Exercise details. Continue the passage on the Supreme Court oral arguments in Parents Involved in Community Schools v. Seattle School District from the point where it stops.

Passage.

Snippet from the Supreme Court Oral Arguments
During the court arguments for Parents Involved in Community Schools v. Seattle School District (Parents v. SSD) one of the interesting issues discussed was whether governmental racial integration objectives were strictly forbidden or not.

Justice Kennedy posed Mr. Korrell, the Parents' lawyer, with a hypothetical question about whether using the placement of a school to achieve racial diversity was legal or not. The apparent purpose of this line of questioning was to get the parties involved into a discussion as to how colorblind government should be. When Mr. Korrell seemed evasive about answering the hypothetical, Justice Ginsburg questioned Korell directly with the following.

JUSTICE GINSBURG: But can they have a race conscious objective? I think that that's the question that Justice Kennedy is asking you, and I don't get a clear answer. You say you can't use a racial means. But can you have a racial objective? That is, you want to achieve balance in the schools.
MR. KORRELL: Justice Ginsburg, our position is that that is prohibited by the Constitution absent past discrimination.

Paul D. Clement, Solicitor General from the Department of Justice (DOJ), spoke in support of both petitioners (Parents and Meredith) before the court. The DOJ had also submitted amicus curiae briefs (friends of the court written arguments) to the Supreme Court. Kennedy and other justices wanted to continue the line of questioning regarding the limits of government's goal of racial diversity and the means that could be used to get it. In Clement written brief their position appeared to be slightly different from those of the petitioners.

Clement's position was that government could have a compelling interest for racial diversity, but that they could not use racial means to achieve it. Here is part of their discussion.

JUSTICE KENNEDY: At page 7 of your brief you say: "School districts have an unquestioned interest in reducing minority isolation." If I put a period in there, then I would get to my strategic site selection, and I still haven't got your answer on that. You don't put a period there. You say: ". .have an unquestioned interest in reducing minority isolation through race-neutral means." And this brings up this same question Justice Ginsburg had. Isn't it odd jurisprudence where we have an objective that we state in one set of terms but a means for achieving it in another set of terms, unless your answer is that individual classification by race is, is impermissible, but other, more broad measures based on, with a racial purpose are all right? …
And what is the answer to my strategic site selection hypothetical?

Dataset.
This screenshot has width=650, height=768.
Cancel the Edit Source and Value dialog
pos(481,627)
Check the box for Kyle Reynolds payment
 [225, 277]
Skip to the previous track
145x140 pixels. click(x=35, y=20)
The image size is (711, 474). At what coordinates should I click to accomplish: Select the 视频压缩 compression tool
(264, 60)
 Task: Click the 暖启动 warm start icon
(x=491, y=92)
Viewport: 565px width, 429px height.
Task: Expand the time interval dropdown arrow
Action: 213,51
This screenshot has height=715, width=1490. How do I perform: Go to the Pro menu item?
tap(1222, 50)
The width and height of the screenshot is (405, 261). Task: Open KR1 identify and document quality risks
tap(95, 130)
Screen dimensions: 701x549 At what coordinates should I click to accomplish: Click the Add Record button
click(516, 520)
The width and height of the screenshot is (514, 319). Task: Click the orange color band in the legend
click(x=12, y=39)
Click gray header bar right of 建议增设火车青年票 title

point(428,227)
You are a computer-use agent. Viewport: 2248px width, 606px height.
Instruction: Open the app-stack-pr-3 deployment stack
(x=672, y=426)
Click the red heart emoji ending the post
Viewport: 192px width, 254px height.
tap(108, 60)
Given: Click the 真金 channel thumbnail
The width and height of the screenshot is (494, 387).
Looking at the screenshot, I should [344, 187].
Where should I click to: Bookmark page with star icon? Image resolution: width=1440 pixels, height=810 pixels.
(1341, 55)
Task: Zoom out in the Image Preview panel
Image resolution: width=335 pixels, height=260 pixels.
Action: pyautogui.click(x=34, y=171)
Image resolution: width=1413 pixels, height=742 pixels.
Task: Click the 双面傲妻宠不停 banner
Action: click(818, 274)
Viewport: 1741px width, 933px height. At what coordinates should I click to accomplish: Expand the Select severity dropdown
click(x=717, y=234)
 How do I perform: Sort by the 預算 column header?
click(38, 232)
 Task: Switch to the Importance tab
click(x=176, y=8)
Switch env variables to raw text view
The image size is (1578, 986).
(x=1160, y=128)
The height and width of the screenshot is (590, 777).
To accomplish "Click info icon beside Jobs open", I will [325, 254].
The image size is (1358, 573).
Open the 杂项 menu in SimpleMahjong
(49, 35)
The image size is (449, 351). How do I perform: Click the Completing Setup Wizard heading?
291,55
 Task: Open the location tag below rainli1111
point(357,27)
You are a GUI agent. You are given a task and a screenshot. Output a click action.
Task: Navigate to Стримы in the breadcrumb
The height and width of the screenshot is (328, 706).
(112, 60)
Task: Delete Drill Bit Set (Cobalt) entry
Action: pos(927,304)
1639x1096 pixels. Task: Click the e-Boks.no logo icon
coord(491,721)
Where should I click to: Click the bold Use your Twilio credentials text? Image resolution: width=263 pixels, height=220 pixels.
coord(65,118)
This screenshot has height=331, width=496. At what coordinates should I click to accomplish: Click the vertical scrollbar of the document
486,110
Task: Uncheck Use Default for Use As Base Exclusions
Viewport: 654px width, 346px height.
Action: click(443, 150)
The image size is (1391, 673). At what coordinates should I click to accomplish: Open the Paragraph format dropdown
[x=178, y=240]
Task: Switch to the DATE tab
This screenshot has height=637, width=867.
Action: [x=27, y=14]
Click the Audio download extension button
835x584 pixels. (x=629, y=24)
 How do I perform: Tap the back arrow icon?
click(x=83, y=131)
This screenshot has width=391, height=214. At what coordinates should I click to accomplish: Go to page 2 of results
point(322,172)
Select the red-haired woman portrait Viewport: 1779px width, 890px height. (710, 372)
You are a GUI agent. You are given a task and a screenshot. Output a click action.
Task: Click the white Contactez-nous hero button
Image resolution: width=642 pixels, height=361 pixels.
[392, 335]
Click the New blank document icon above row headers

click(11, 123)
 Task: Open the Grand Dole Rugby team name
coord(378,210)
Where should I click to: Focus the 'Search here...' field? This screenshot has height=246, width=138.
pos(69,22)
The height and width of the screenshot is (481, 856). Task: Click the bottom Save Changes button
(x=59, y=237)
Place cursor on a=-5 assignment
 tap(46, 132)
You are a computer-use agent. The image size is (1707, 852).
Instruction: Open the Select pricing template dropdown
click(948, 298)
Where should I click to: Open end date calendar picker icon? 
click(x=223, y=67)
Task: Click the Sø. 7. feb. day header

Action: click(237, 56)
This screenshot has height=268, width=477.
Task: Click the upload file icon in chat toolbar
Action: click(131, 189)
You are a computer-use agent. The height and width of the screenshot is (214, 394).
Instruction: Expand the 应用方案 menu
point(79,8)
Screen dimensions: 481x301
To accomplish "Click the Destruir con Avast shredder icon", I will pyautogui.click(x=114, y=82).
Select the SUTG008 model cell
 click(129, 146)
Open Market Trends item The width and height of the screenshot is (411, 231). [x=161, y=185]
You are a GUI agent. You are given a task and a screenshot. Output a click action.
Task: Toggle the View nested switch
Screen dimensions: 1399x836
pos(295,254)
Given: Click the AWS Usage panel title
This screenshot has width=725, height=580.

Output.
GENERAL CLEMENT: We would say that's fine. We would say that that is permissible, for the school to pursue that. Just to get back, though, again, we say that that avoiding racial isolation is -- I just want to make the point, we say that racial isolation is an important government interest. I think if you put this plan up against that objective, it solely fails, because there are two high schools that I think you would look at as being racially isolated.

In the oral arguments for the Meredith case, Kennedy expressed his concern with Mr. Mellen, the lawyer for the Jefferson County Board of Education, of whether a school board could misuse the power of assignments based on race.

JUSTICE KENNEDY: ... The question is whether or not we can say that an insincere school board, people that want to play the race card, who want to play... the race chip, that want a system in which they can use race for political advantage, can do this based on the color of the individual child's skin. That's what's involved here.
MR. MELLEN: I don't think that's what is involved in this case, Your Honor, because the District Court found that the board's motives were indeed legitimate and that there was no basis --
JUSTICE KENNEDY: I'm conceding that. The Constitution assumes that this might not always be the case. Are we going to look at the sincerity of the school boards, school by school board, school board member by school board member?

Resources

Briefs for Parents Involved in Community Schools v. Seattle School Districts
lawmemo.com - Includes transcript of oral argument
findlaw.com

Meredith v. Jefferson County Board of Education
lawmemo.com - Includes transcript of oral argument
findlaw.com

CSPAN's audio of the oral arguments and reactions

Brown v. Board of Education
Wikipedia.org
Teacher's guide from the National Archive
Fifty Years After Brown - winning entry for the National History Day contest


Editor's Message

Hello Everyone,

Seasons Greetings!

I'm running way behind like usual, so I'll cut to the chase. Please bear with me, I only do this once a year.

AACP humbly asks for your assistance.

A recent discussion I had with someone, reminded me that many of you might not know the mission of AACP. You may only think of us as that bookstore with all the Asian Pacific American children, culture, and history books. As I find myself often saying, "AACP is more than a bookstore." This will most likely not be the last time I use those words, because I've heard that repetition is the key to getting a message across.

AACP is More than a Bookstore :)
So in case you haven't heard or read our mission statement before, here it is again.
AACP is a non-profit organization whose mission is to educate the general public about Asian Pacific American culture, history, and current experiences to combat prejudice and hate, to right and prevent civil injustices (resulting from prejudice and hate), to promote self-awareness, and to foster compassion, understanding, and tolerance.

AACP's goal is to do more than educate Asian Pacific Islander Americans about their own culture, heritage, and history, we hope to reach all Americans, because prejudice and hate comes from ignorance, and tolerance and compassion comes from better understanding.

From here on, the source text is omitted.